Ces critiques préfèrent le léger au lourd, le chaud au froid, le réalisme et l'incarnation, l'émotion téléguidée. Or, Haneke manque, selon eux, totalement d'empathie. "Seul Jean-Louis Trintignant parvient à émouvoir" selon Libération à nouveau. Et encore, émouvoir "un peu".
Cliché |
Mais "la suggestion incontestable qu'éprouvent tous ceux qui regardent les Gauguin est le produit non d'un miracle de sensibilité, note Pierre Francastel, mais d'un miracle d'art. Ce n'est pas l'émotion de Gauguin qui l'a fait peintre, c'est sa puissance à exprimer, c'est-à-dire à préciser et à matérialiser un certain nombre de détails précis plastiquement ordonnés (2)."

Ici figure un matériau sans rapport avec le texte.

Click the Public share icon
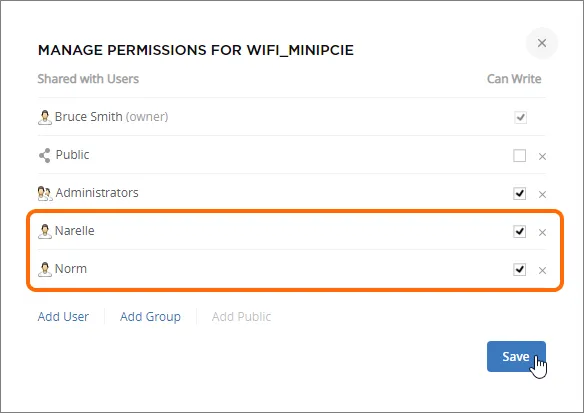Screen dimensions: 584x413 [45, 155]
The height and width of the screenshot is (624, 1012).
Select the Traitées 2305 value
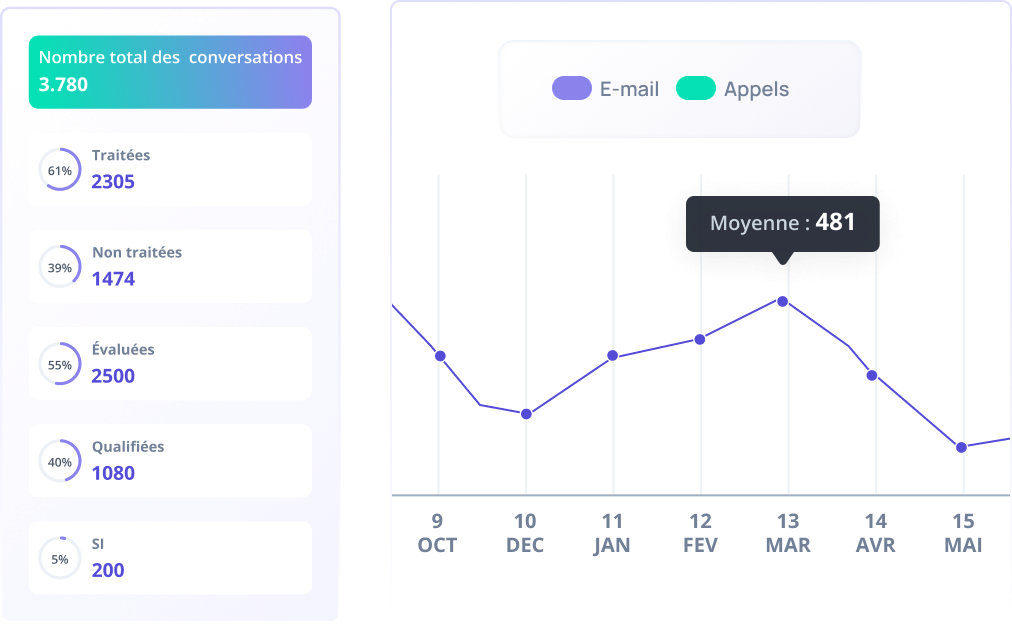[113, 182]
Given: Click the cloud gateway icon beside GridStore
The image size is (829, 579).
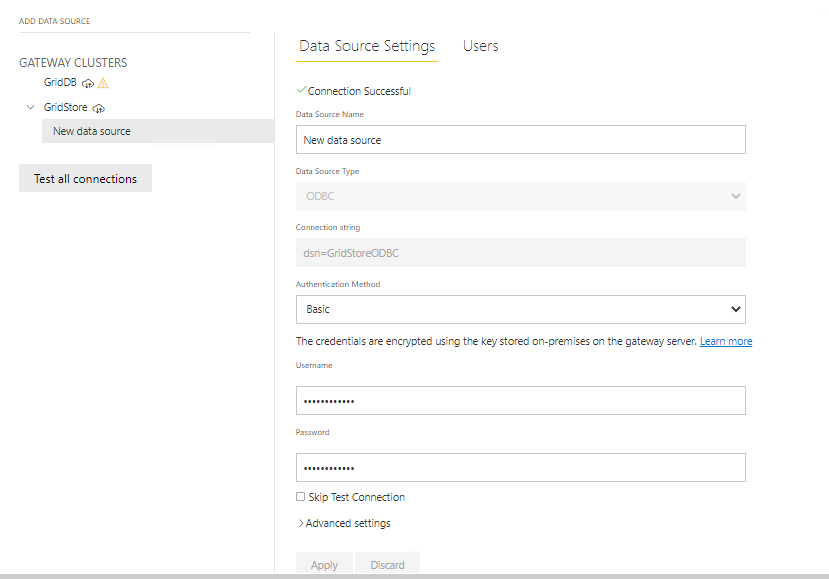Looking at the screenshot, I should click(x=98, y=108).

Plutôt que de nous livrer leurs impressions, les critiques seraient bien avisés de s'intéresser à ces signes iconiques et plastiques. Les arguments d'autorité – "c'est sinistre", "c'est grotesque", etc. – ne sont pas des arguments. "Ce qu'ils appellent "objectif", c'est le jour incontesté sous lequel apparaissent les choses, leur empreinte prise telle quelle et non remise en question, la façade des faits classifiés : en somme, ce qui est subjectif. Et ce qu'ils nomment "subjectif", c'est ce qui déjoue ces apparences, qui s'engage dans une expérience spécifique de la chose, se débarrasse des idées reçues la concernant et préfère la relation à l'objet lui-même au lieu de s'en tenir à l'avis de la majorité, de ceux qui ne regardent même pas et a fortiori ne pensent pas ledit objet : en somme, l'objectif", résume très bien Adorno dans Minima Moralia (3).
Déjouer les apparences, c'est ce à quoi Michael Haneke nous invite, en plaçant la critique à un tout autre niveau que tous ces censeurs du dimanche.